Nel brano sulle fake news, sostituisci "pulsante rosso" con "tasto rosso" e riporta tutto da "Che possa esistere" fino a "di notizie false.".

── Brano di lettura

Che possa esistere una ricetta miracolistica per preservare la Rete dalle fake news nessuno lo crede. Che si debba affrontare il problema lo sostengono in molti. Sulle modalità, però, non c’è accordo e anche recentissime iniziative prese dal governo italiano lasciano perplesso più di qualcuno.
Un conto sono le buone intenzioni, altra cosa è il modo con cui esse si traducono in azioni concrete. Il “red button” (pulsante rosso) anti-fake news inaugurato giovedì scorso dal Ministro dell’Interno Marco Minniti nella sala operativa della polizia postale, è a disposizione degli utenti sul sito www.commissariatodips.it e offre la possibilità di segnalare l’esistenza e la circolazione sul web di notizie false.
La segnalazione arriva a una task force di poliziotti del Centro nazionale anti-crimine informatico che, dopo aver fatto tutte le verifiche su quel link e sui link ad esso collegati, darà eventualmente risalto alla smentita sui canali social della polizia e sul sito del commissariato online.
Fermo restando che le fake news, nella loro declinazione di notizie distorte, manipolate e influenzate da interessi extraeditoriali, vengono diffuse con sistematicità anche dai media tradizionali, l’iniziativa di per sé non è sbagliata, perché funzionerà sicuramente da deterrente. Molti sciacalli che attualmente diffondono scientemente e con disinvoltura contenuti falsi, proprio per finalità denigratorie e manipolatorie, staranno più attenti.

────
── Dati in esame

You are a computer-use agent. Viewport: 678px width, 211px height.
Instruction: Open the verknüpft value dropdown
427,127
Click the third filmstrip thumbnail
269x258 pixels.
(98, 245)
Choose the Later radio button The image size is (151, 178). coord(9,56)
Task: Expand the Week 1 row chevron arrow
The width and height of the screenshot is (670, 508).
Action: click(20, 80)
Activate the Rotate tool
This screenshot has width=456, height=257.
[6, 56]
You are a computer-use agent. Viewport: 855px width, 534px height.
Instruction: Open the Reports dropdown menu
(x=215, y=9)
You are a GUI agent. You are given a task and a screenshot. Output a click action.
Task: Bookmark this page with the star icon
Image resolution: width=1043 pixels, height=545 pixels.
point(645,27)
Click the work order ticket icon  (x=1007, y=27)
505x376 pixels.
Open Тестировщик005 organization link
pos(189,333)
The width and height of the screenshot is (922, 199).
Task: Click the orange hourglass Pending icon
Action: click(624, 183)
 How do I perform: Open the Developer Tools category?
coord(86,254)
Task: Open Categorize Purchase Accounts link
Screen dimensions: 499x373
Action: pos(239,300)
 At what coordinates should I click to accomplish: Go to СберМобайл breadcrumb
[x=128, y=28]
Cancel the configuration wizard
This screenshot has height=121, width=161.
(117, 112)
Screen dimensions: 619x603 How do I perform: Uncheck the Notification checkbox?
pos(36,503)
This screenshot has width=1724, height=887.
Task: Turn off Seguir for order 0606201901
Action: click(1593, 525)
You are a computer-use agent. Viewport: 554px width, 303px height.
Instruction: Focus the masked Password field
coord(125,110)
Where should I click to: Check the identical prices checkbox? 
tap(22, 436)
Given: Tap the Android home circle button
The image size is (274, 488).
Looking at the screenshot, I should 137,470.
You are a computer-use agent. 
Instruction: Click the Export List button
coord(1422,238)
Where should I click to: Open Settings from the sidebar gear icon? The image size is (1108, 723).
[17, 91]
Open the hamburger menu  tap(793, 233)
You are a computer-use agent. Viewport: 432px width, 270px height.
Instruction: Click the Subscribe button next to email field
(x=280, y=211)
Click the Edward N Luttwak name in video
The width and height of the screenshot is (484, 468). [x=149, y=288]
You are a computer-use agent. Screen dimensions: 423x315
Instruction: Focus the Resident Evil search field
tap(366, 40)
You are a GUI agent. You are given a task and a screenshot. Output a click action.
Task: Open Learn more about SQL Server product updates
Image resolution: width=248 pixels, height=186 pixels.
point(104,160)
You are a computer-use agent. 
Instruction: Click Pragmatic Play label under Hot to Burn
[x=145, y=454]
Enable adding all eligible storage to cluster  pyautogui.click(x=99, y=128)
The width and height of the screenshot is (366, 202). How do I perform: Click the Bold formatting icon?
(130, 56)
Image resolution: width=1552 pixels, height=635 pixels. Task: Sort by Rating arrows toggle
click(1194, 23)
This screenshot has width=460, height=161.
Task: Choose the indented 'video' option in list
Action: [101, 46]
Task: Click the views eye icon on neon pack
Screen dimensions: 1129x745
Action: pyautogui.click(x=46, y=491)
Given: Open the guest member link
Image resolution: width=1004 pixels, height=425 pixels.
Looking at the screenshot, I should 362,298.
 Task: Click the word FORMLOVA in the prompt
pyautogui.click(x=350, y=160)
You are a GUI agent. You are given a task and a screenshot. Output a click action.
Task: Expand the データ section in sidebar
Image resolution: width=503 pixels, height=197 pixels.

────

Risposta scritta.
Che possa esistere una ricetta miracolistica per preservare la Rete dalle fake news nessuno lo crede. Che si debba affrontare il problema lo sostengono in molti. Sulle modalità, però, non c’è accordo e anche recentissime iniziative prese dal governo italiano lasciano perplesso più di qualcuno.
Un conto sono le buone intenzioni, altra cosa è il modo con cui esse si traducono in azioni concrete. Il “red button” (tasto rosso) anti-fake news inaugurato giovedì scorso dal Ministro dell’Interno Marco Minniti nella sala operativa della polizia postale, è a disposizione degli utenti sul sito www.commissariatodips.it e offre la possibilità di segnalare l’esistenza e la circolazione sul web di notizie false.